A front perspective view of an illustrative antenna of the type that may be used in devices such as device 10 of FIGS. 1 and 2 and device 10 of FIGS. 3 and 4 is shown in FIG. 7. As shown in FIG. 7, antenna 26 may have an associated antenna cavity structure such as cavity structure 52. Cavity structure 52 may be formed from a conductive material such as metal. For example, cavity structure 52 may be formed from stainless steel, aluminum, or other metals. If desired, cavity structure 52 may be plated. For example, cavity structure 52 may be plated with a thin metal coating of a solderable metal such as nickel or tin. By forming cavity structure 52 from two metals, cavity structure 52 can be formed from a material that is not too costly and that is not overly difficult to shape during manufacturing operations (e.g., stainless steel or aluminum) without compromising its ability to form solder connections. Solder will adhere well to the outer (plated) metal layer thereby facilitating the formation of solder connections. Solder connections may be used to attach conductive elements such as transmission line elements and the antenna resonating element of antenna 26 to cavity structure 52.
Any suitable shape may be used for cavity structure 52. In the example of FIG. 7, cavity structure 52 has a rectangular outline with rounded corners. Other shapes may also be used (e.g., shapes with only straight outline segments, shapes with only curved outline segments such as circles and ovals, shapes with both straight and curved portions, etc.).
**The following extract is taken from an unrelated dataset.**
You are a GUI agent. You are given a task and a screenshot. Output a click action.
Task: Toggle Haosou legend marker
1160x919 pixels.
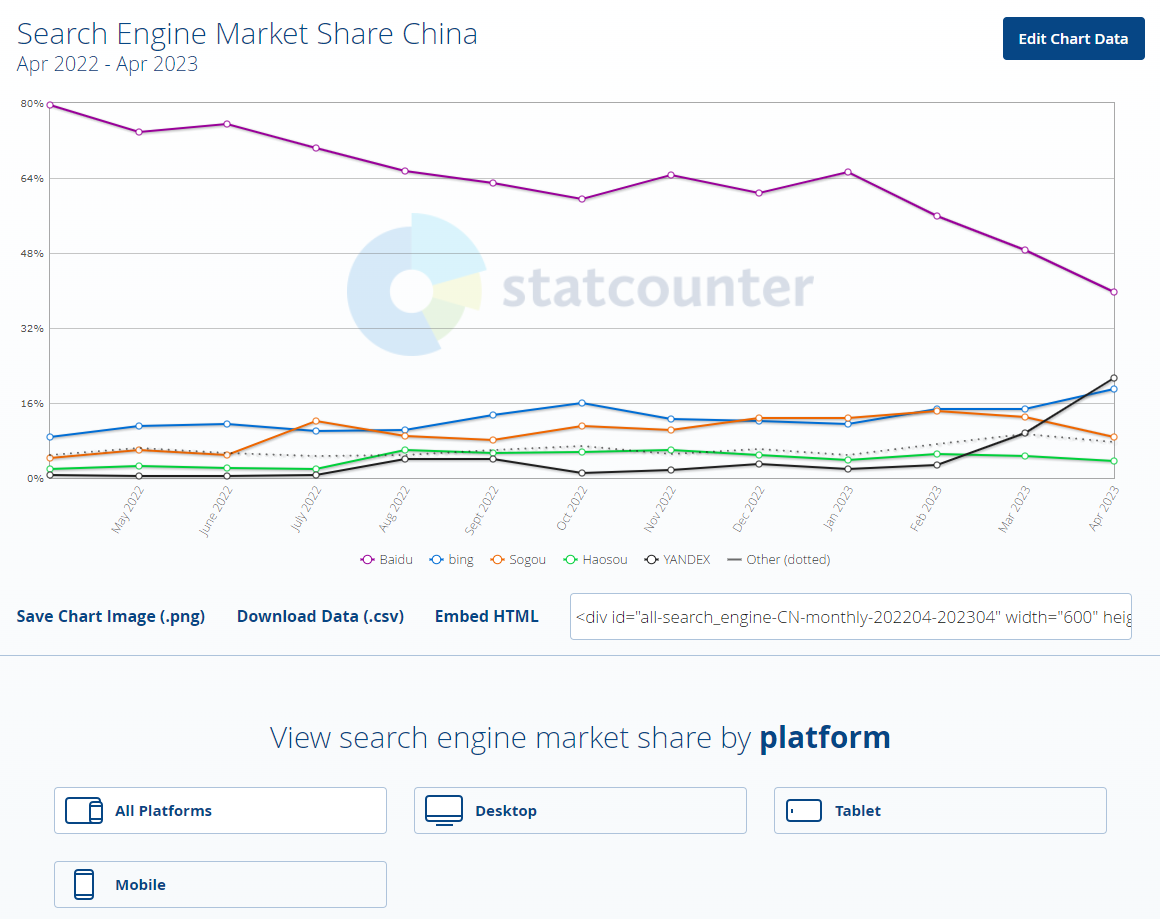571,560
The cavity formed by cavity structure 52 may be characterized by a depth (i.e., the distance below the surface of housing wall 34). The cavity may have a single depth or may have multiple depths. In the FIG. 7 example, cavity structure 52 has a planar lip (lip 70) that extends around the periphery of cavity structure 52. Conductive adhesive may be used to attach planar lip 70 to the underside of housing wall 34, thereby attaching cavity structure 52 to housing 12. The innermost portion of cavity structure 52 may lie farther below housing wall 34 than the portions of cavity structure 52 that lie adjacent to lip 70 (i.e., there may be two distinct depths associated with the cavity formed by cavity structure 52). Other configurations may be used if desired (e.g., to form cavities having three or more distinct depths, to form cavities with curved walls, etc.). The two-depth arrangement of FIG. 7 is merely illustrative.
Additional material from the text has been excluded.